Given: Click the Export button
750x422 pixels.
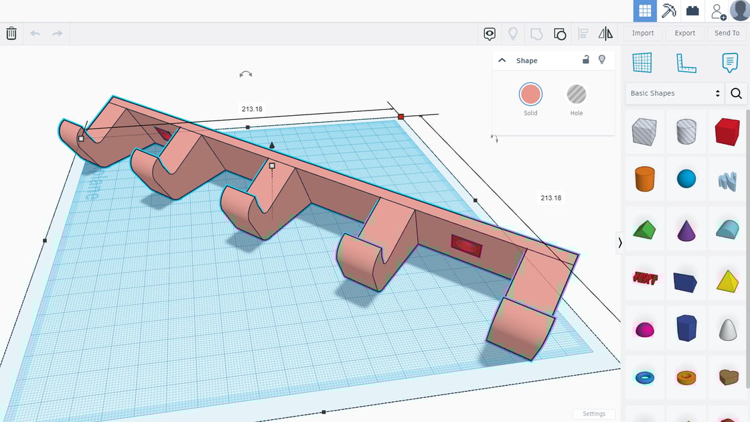Looking at the screenshot, I should pyautogui.click(x=684, y=32).
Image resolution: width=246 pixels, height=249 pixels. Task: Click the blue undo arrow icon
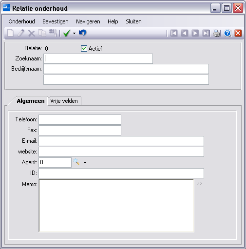[82, 33]
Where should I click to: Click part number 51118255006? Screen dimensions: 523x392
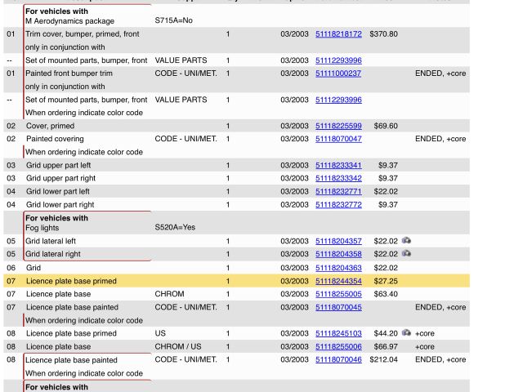pyautogui.click(x=338, y=346)
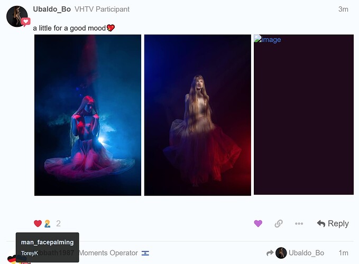Open the three-dots more actions menu
Screen dimensions: 359x264
pos(299,223)
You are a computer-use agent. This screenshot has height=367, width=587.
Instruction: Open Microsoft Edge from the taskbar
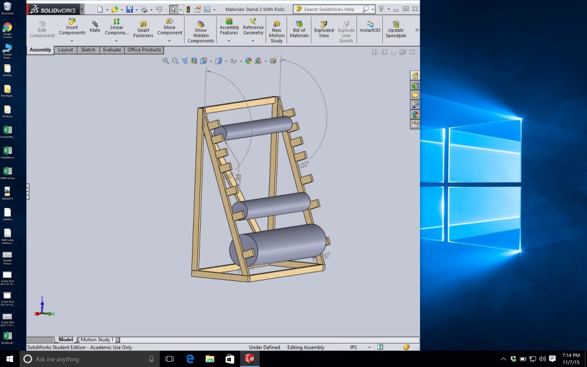[x=190, y=359]
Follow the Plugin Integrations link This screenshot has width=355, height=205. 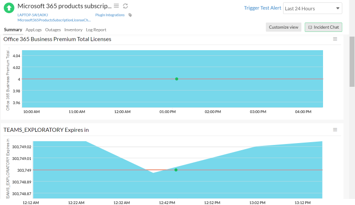[110, 15]
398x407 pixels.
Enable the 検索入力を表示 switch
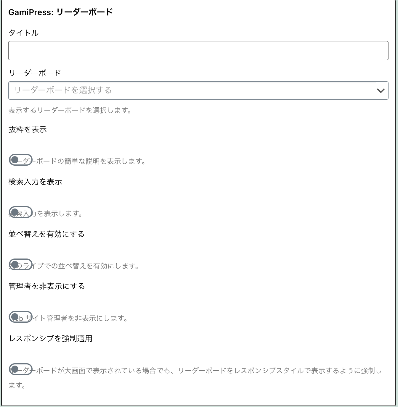(x=20, y=212)
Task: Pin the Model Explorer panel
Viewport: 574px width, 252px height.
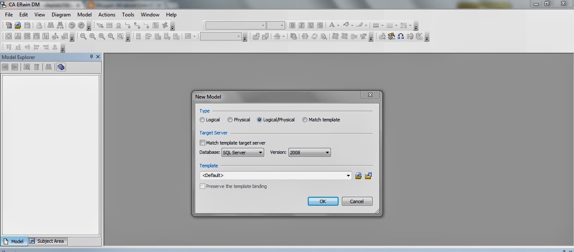Action: tap(91, 56)
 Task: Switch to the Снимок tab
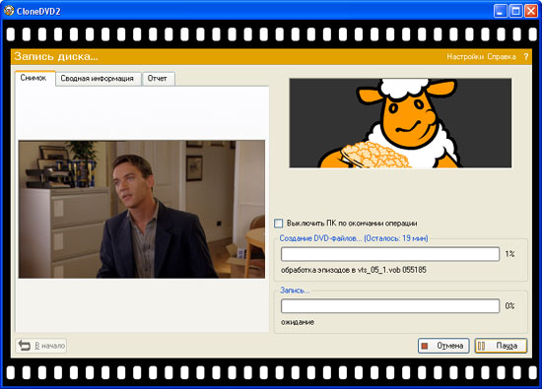(x=34, y=78)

#####

§ **WHAT THE TASK REQUIRES**
Recast the items as a JSON list of strings, one per line and skipping blank lines, starting with the line that contains "Task: Pin the Model Explorer panel" and going on through the end of the items. Leave the pictures out of the answer.

§ **WRITTEN ANSWER**
[
  "Task: Pin the Model Explorer panel",
  "Viewport: 574px width, 252px height.",
  "Action: tap(91, 56)",
  " Task: Switch to the Снимок tab",
  "(x=34, y=78)"
]